If you’ve typed “why is my dog growling when I take things away” into Google at some point this week — or this evening — you’re far from alone. It’s one of the most searched questions I see coming through dog owner groups, and it’s cropping up more and more, especially from people with puppies and adolescent dogs. The sock on the floor. The chew they’ve settled with. The remote control they’ve somehow got hold of. And then — that low rumble. That growl. And your heart drops.
I get it. The growl feels like a threat. It feels aggressive. It can feel like your dog has turned on you, or like you’ve somehow failed as an owner. But here’s what I want you to know before anything else: your dog growling when you take things away is not a sign of a bad dog. It’s a sign of a dog who hasn’t yet learned how to handle that situation — and that is absolutely something you can change.
My name is Jason Devereux. I’ve been working as a professional dog behaviourist since 2010, and I’ve sat in more living rooms than I can count with owners who are worried, sometimes frightened, and often confused about exactly this behaviour. Let me walk you through what’s actually going on, why it’s happening, and — most importantly — what you can do about it.
Why Is My Dog Growling When I Take Things Away? Understanding Resource Guarding
What you’re seeing is called resource guarding. It’s the term we use when a dog protects something they value — and that something can be almost anything. Food, chews, toys, socks, stolen bits of rubbish from the kitchen bin, a comfortable spot on the sofa. Dogs don’t distinguish between what we think is valuable and what they think is valuable. To them, if they have it, they want to keep it.
Resource guarding is a completely natural, hardwired behaviour. Wild dogs and wolves guard food to survive. The instinct hasn’t been bred out of our domestic dogs — it’s just that in the home, it creates problems. And when it escalates, it can become genuinely dangerous.
It tends to show up in puppies and adolescent dogs in particular because they haven’t yet learned the rules, they’re exploring everything with their mouths, and they’re going through developmental stages where instincts are running high. You’ll notice it most around:
- Chews and high-value treats — especially long-lasting ones like rawhide, pig ears, or antlers
- Stolen items — socks, shoes, children’s toys, anything grabbed during a mad dash around the house
- Food bowls — some dogs stiffen or freeze when you approach while they’re eating
- Favourite toys — particularly if your dog has been allowed to “win” tugging games repeatedly
If you’ve noticed your dog stiffening, freezing, hovering low over an item, or giving you a hard stare before the growl comes — those are all warning signs. Early resource guarding signals. And the growl itself is actually the communication stage: your dog is telling you they’re uncomfortable before escalating further.

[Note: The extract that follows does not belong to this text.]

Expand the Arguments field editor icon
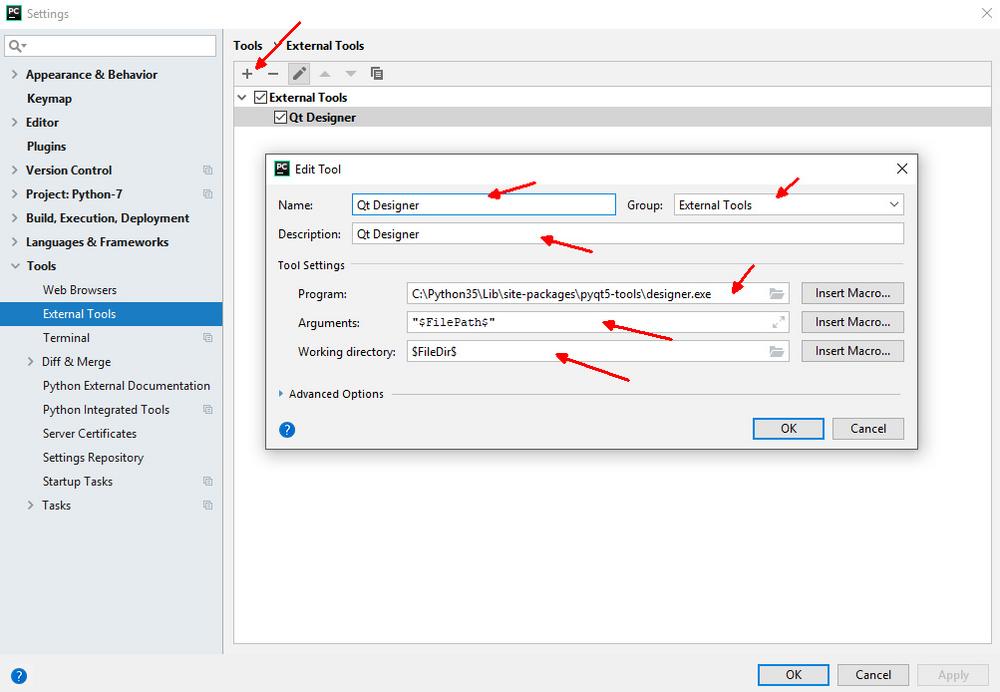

Why Is My Dog Growling When I Take Things Away? What the Growl Actually Means
Here’s the bit that most owners get wrong — and I say this with complete kindness, because the panic response is totally understandable.
When your dog growls, they are communicating, not being defiant.
The growl is a warning. It’s your dog saying: “I’m not comfortable with what’s happening right now.” It sits in the middle of the ladder of aggression — below snapping, below biting. And the worst thing you can do — the thing that speeds up the problem enormously — is to punish the growl.
If you tell your dog off for growling, shout at them, or physically take the item by force, two things happen. First, the growl stops — because you’ve suppressed it. Second, the resource guarding gets worse — because you’ve confirmed to your dog that humans approaching their stuff is a really bad thing. You’ve removed their warning signal without addressing the underlying problem. That’s when bites start happening without warning.
So if your dog growled at you and you’re reading this — that’s actually your dog doing the right thing in a backwards kind of way. They told you. They didn’t snap. Now your job is to teach them a better way.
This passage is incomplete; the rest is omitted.